**GIVEN EXERCISE**
Pull out each line of the records below that contains the string "pyautogui", treating uppercase and lowercase letters as different.

**MATERIAL FOR THIS TASK**
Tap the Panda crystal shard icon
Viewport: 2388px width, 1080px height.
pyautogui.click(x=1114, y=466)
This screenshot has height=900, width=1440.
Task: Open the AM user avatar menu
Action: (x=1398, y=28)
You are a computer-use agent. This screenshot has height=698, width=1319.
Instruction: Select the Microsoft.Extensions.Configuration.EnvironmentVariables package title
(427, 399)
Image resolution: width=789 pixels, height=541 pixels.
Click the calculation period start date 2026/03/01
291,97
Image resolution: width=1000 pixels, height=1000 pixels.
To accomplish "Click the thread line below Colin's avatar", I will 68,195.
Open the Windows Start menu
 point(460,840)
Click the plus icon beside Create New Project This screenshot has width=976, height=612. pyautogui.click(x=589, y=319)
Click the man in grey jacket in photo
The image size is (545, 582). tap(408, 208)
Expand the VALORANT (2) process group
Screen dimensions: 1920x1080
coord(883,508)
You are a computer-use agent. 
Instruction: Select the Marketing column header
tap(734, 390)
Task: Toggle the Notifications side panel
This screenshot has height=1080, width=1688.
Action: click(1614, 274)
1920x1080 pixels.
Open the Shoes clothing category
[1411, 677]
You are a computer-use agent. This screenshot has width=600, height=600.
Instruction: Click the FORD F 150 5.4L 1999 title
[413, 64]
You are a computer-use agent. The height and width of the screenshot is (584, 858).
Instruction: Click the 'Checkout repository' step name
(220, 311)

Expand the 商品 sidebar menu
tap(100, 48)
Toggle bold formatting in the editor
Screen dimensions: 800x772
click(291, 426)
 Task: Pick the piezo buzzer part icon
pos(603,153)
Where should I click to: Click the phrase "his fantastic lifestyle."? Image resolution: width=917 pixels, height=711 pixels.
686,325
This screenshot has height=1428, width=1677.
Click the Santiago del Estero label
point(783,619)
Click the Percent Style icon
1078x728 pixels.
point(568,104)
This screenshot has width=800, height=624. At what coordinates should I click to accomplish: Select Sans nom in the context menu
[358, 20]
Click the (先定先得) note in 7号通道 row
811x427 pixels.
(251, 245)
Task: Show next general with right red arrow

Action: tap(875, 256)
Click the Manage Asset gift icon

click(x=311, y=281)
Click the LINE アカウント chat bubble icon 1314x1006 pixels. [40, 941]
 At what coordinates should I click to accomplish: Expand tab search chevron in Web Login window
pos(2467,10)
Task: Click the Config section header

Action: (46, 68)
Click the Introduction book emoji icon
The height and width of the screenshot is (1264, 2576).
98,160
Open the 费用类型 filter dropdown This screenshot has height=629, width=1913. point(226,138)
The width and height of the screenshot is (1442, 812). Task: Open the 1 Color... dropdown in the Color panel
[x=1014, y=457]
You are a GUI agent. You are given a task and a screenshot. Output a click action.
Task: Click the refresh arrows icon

**EXERCISE RESULT**
pyautogui.click(x=1114, y=466)
Click the plus icon beside Create New Project This screenshot has width=976, height=612. pyautogui.click(x=589, y=319)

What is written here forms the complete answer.